Function of Cell Types

A cell is the basic unit of life, essential to maintaining the physiology of the larger organism. In animals, certain organelles metabolize food into energy, and then uses the energy for repair, growth and reproduction. Similarly, chloroplasts in plant cells transform sunlight into energy, a process known as photosynthesis.

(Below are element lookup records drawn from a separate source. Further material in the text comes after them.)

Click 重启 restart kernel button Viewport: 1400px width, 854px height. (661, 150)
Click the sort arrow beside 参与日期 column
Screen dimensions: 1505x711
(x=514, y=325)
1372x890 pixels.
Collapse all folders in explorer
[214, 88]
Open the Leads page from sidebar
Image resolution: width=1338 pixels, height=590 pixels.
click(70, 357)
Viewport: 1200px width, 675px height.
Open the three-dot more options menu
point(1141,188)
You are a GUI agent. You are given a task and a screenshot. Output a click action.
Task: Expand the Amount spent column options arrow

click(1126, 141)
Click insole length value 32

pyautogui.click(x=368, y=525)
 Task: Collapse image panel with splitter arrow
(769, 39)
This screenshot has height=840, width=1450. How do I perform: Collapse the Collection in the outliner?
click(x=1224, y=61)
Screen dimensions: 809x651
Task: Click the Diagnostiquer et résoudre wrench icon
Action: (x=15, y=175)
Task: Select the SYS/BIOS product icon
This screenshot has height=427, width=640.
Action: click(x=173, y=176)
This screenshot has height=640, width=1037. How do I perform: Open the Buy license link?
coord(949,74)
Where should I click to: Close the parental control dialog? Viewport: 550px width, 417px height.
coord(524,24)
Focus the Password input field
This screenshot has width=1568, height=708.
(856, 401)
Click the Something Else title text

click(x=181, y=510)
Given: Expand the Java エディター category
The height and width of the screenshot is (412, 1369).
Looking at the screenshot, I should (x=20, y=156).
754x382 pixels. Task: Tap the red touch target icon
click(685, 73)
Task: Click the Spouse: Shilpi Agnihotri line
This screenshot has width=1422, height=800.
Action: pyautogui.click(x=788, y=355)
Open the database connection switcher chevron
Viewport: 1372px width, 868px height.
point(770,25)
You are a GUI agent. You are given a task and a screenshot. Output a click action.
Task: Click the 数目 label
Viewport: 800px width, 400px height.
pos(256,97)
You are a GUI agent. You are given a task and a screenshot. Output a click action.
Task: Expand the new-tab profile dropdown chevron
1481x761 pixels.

A unicellular organism consists of a single cell that performs all of its life functions. In complex organisms, like plants and animals, billions of individual cells band together to form tissue, bones and vital organs and accomplish different jobs: send signals to the brain, grow new bone after an injury or build muscle from exercise.

Life Without Cells?

Viruses are infectious agents consisting of a nucleus of genetic material inside a coating bundle of protein, called a capsid. They can replicate only within a host cell; when the capsid lacks a host, it is metabolically inert. Because non-cellular viruses can’t reproduce on their own and aren't made of cells themselves, most scientists consider them less than alive.

Yet, as genetic entities with a biological origin, viruses imitate live organisms by infecting a host’s cells, inserting their DNA or RNA, and taking them over. Microbiologists and virologists continue to debate the degree of life exhibited by viruses.